Sebastian Arcelus, as Zack, the aggressive lawyer, who doesn’t feel dead, vows to undergo a live re-incarnation toward warmth and honesty, if only he can escape. There are many scenes of Zack trapped in the train, working on his transformation through athletics and song. Hunter Foster, as Stanley, the conductor, who determines each character’s destiny, based on their sincere musical memories, was impassioned in his anti-Wall Street role, as he drove Ms. Stroman’s subway choreography. My favorites were Miguel Cervantes, as the bike delivery guy, whose memory centers on visiting his young daughter as her “tooth fairy”, a comedic-poignant skit, Ken Page as Maurice, the high style decorator, who visits his partner in the hospital and makes a picnic on the bed, and Phyllis Somerville as Helen, who, in her youth, dances in the USO Hall with a doomed soldier, grasping onto the moment with urgent eloquence.

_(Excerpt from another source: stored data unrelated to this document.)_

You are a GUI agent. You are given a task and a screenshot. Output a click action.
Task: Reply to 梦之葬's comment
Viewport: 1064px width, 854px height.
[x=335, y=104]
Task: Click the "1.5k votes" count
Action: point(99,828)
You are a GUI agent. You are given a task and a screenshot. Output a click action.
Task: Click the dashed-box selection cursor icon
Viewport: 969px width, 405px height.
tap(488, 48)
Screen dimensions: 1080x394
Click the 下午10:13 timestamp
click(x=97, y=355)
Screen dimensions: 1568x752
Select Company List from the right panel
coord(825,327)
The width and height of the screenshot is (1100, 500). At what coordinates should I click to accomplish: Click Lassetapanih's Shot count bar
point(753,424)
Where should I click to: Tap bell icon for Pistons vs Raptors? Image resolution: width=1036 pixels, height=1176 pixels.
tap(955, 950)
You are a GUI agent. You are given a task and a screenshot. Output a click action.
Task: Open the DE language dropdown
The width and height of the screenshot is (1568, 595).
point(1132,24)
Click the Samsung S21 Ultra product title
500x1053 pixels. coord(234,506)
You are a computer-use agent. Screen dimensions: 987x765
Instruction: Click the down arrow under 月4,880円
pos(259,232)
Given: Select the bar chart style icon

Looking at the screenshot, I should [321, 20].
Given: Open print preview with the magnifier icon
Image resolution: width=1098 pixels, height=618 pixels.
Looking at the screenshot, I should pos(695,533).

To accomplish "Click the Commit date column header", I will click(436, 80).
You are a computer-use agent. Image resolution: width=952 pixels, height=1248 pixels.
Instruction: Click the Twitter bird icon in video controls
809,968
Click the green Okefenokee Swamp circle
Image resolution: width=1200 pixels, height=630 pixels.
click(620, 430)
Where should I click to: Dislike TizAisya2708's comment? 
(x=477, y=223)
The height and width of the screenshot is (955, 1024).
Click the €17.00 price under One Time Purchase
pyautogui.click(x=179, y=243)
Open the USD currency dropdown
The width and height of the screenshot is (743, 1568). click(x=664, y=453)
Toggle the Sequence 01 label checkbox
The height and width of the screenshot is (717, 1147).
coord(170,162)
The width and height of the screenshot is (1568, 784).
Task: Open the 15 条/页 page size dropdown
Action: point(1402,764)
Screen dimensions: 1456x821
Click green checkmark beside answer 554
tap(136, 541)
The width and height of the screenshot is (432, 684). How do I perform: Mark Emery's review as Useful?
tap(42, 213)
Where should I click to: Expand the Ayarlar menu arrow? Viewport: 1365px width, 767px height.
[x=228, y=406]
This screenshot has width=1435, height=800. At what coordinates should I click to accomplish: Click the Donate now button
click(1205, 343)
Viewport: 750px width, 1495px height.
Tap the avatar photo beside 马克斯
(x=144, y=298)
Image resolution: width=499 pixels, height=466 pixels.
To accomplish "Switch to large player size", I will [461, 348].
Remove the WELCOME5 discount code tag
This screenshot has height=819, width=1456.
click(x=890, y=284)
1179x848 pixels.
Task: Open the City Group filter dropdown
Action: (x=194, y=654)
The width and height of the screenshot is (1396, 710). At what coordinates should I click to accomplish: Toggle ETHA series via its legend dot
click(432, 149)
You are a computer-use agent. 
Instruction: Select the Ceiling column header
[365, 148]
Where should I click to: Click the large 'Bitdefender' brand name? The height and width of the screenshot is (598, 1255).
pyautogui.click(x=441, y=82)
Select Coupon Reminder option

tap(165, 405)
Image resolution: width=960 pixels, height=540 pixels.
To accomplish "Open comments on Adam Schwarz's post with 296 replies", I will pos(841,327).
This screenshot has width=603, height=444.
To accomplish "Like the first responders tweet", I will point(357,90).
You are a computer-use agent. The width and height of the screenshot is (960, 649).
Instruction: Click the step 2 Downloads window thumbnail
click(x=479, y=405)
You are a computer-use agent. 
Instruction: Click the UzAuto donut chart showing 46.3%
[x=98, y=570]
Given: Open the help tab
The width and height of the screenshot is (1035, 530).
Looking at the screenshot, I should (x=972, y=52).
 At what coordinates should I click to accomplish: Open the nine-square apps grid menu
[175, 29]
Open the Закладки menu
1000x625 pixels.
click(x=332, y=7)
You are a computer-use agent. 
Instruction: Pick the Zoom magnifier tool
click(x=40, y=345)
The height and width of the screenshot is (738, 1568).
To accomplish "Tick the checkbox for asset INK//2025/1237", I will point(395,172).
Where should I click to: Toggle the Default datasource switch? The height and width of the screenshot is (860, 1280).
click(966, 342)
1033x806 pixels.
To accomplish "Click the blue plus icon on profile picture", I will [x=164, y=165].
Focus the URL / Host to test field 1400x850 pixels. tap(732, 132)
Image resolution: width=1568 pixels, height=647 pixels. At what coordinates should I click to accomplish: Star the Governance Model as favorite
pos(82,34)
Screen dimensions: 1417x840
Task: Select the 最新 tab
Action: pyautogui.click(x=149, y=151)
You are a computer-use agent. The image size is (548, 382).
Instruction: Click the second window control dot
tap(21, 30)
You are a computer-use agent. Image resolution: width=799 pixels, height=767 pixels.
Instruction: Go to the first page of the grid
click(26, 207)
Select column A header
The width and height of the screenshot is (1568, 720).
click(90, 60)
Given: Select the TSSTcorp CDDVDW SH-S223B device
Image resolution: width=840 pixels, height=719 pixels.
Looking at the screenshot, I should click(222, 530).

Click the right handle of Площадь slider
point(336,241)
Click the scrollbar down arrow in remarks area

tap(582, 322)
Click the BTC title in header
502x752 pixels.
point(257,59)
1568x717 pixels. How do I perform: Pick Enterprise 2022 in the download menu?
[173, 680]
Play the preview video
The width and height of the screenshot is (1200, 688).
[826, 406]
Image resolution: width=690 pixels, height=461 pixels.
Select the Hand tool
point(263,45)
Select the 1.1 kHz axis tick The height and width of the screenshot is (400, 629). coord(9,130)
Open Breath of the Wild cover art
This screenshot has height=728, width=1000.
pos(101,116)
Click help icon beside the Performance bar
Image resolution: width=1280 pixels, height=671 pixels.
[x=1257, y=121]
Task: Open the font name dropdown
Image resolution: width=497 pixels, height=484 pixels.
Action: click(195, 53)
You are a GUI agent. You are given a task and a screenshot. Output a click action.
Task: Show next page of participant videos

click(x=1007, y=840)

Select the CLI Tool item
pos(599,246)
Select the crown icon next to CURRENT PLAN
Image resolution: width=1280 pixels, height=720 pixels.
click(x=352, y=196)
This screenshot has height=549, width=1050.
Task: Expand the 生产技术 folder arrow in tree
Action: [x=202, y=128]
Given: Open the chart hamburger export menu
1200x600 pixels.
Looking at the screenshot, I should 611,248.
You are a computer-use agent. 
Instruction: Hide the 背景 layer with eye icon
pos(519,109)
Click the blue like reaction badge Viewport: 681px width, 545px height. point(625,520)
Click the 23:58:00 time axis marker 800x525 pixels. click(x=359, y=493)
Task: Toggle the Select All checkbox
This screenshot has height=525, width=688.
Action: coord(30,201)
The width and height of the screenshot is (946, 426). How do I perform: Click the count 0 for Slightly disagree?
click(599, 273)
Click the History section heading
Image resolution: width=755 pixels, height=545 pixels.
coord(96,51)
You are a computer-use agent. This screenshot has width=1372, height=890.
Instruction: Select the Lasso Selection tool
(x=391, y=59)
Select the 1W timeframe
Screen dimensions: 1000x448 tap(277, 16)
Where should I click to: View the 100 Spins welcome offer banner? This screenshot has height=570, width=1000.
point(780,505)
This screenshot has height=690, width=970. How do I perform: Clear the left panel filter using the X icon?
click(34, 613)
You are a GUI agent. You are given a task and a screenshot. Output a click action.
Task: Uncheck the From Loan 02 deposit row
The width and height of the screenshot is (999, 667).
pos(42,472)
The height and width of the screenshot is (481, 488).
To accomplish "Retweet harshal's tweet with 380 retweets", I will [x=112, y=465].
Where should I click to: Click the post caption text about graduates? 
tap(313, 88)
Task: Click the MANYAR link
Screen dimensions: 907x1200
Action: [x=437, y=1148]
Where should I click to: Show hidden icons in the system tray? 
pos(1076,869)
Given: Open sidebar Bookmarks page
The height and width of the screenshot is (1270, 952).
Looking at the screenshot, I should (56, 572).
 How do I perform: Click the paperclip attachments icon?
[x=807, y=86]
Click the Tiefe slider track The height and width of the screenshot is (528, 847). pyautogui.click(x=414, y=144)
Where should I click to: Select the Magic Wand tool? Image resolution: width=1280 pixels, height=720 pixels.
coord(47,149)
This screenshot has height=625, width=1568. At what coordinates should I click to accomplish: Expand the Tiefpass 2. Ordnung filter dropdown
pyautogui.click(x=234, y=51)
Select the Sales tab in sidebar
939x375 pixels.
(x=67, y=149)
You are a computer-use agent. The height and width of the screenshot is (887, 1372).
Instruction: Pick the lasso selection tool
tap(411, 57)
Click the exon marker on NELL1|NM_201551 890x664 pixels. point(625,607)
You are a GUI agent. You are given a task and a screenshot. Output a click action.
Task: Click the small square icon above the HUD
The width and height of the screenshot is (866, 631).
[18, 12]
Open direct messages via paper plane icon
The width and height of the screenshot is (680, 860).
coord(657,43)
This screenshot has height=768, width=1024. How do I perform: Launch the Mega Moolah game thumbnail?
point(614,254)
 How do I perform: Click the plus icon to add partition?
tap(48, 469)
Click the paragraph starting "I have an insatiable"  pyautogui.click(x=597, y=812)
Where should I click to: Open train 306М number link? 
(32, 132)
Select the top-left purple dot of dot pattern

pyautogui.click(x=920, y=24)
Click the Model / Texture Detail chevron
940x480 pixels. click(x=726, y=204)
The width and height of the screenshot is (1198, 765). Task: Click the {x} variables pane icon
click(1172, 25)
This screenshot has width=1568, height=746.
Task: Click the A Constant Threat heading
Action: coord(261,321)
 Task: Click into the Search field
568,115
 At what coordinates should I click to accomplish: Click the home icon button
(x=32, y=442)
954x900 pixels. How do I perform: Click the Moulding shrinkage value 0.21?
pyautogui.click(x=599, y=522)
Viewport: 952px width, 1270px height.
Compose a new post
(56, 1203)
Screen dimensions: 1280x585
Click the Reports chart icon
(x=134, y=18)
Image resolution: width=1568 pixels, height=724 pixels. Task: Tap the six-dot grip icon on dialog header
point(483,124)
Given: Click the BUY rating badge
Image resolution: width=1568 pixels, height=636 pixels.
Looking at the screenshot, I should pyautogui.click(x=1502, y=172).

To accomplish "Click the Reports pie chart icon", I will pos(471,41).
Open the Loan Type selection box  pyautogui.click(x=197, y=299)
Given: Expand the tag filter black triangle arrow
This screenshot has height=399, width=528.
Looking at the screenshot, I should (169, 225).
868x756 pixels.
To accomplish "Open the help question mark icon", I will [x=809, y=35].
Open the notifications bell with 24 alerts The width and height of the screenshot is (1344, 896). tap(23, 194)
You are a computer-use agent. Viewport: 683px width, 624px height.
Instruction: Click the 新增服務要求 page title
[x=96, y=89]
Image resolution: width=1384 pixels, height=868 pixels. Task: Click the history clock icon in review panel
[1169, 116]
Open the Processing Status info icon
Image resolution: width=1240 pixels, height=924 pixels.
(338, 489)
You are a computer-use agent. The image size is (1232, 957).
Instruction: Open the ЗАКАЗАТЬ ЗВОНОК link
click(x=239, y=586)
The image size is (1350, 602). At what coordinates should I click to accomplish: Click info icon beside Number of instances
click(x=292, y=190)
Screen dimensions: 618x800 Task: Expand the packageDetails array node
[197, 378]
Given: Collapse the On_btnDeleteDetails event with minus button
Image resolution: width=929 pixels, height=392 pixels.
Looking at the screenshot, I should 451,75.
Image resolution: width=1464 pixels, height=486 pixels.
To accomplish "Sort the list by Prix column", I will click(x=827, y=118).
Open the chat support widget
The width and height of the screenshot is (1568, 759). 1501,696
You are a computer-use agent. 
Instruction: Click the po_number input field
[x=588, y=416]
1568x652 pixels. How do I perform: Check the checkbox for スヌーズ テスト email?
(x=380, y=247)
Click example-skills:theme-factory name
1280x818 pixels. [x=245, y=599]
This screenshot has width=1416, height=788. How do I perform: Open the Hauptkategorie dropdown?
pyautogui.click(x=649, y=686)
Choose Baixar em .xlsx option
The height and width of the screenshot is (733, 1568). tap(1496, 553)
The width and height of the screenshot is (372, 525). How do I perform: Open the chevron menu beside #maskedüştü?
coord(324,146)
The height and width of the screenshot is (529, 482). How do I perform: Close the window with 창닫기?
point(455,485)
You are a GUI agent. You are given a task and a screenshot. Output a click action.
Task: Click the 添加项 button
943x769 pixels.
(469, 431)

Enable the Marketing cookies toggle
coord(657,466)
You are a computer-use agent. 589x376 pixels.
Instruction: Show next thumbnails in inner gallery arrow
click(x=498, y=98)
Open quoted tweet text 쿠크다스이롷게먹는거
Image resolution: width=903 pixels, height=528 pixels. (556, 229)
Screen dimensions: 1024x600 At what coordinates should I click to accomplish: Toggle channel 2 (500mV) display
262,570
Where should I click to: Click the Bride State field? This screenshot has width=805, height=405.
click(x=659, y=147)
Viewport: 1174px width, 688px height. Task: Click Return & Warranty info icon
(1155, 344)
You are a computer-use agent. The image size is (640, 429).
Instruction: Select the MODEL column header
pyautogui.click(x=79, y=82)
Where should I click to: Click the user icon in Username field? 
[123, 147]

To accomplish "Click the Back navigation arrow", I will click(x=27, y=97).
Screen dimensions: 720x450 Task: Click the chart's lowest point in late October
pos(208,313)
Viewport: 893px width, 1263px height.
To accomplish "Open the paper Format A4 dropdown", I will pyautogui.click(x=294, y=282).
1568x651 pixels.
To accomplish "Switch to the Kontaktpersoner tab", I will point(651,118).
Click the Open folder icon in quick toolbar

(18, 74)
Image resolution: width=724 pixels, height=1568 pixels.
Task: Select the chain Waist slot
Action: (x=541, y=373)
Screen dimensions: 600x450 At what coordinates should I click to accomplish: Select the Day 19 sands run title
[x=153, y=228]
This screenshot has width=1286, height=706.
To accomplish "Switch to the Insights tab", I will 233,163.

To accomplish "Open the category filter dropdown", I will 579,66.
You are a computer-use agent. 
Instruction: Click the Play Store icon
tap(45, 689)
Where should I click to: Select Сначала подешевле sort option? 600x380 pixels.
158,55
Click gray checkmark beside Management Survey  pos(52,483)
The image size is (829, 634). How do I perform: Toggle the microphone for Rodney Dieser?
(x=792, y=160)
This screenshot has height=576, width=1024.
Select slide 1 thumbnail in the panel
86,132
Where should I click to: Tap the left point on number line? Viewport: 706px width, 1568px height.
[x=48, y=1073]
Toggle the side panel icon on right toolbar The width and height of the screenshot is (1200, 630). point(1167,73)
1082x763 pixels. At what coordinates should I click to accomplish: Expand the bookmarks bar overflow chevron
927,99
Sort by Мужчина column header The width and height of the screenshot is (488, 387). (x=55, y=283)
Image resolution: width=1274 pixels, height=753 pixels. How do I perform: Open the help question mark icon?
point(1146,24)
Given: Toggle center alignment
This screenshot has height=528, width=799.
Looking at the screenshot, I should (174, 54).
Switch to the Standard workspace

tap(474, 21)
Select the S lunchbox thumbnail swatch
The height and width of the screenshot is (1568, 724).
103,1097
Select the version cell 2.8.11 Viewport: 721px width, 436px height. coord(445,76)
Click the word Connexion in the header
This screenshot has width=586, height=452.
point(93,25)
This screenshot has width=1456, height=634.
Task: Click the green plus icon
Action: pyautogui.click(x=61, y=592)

Other “memory skits” were Fred Applegate as Kevin, who, in his youth, had a great day at the ball park with his father, Joanna Gleason as Arlene, a right-wing, radio talk-show host, who used to be a flower child (seen here in a rousing 60’s dance routine), Jenny Powers as Gina, a Bloomingdale’s perfume saleswoman, who had yearned for stardom and luxe, and the duo Pearl Sun and Robert Petkoff, as Cindy and Neil, Chinese and Jewish medical interns, so in love, who re-create exactly the same moment to spend together eternally. An ensemble takes the secondary roles of dancing soldier, Mick Jagger, biker’s daughter, and more. Thomas Lynch’s subway set, plus memory-driven props and stage devices, are creative and eye-catching, sized perfectly for this Off-Broadway venue, and William Ivey Long’s costumes are award-worthy, especially in Joanna Gleason’s 60’s, Mick Jagger dance skit, in Miguel Cervantes’ tooth fairy skit, and in Jenny Powers’ glamour-dreaming, rhythmic dance skit. I looked around the audience again, toward the “Happiness” finale, and many of the smiles remained. The music doesn’t linger, but I overheard comments in the aisle about feeling “inspired”.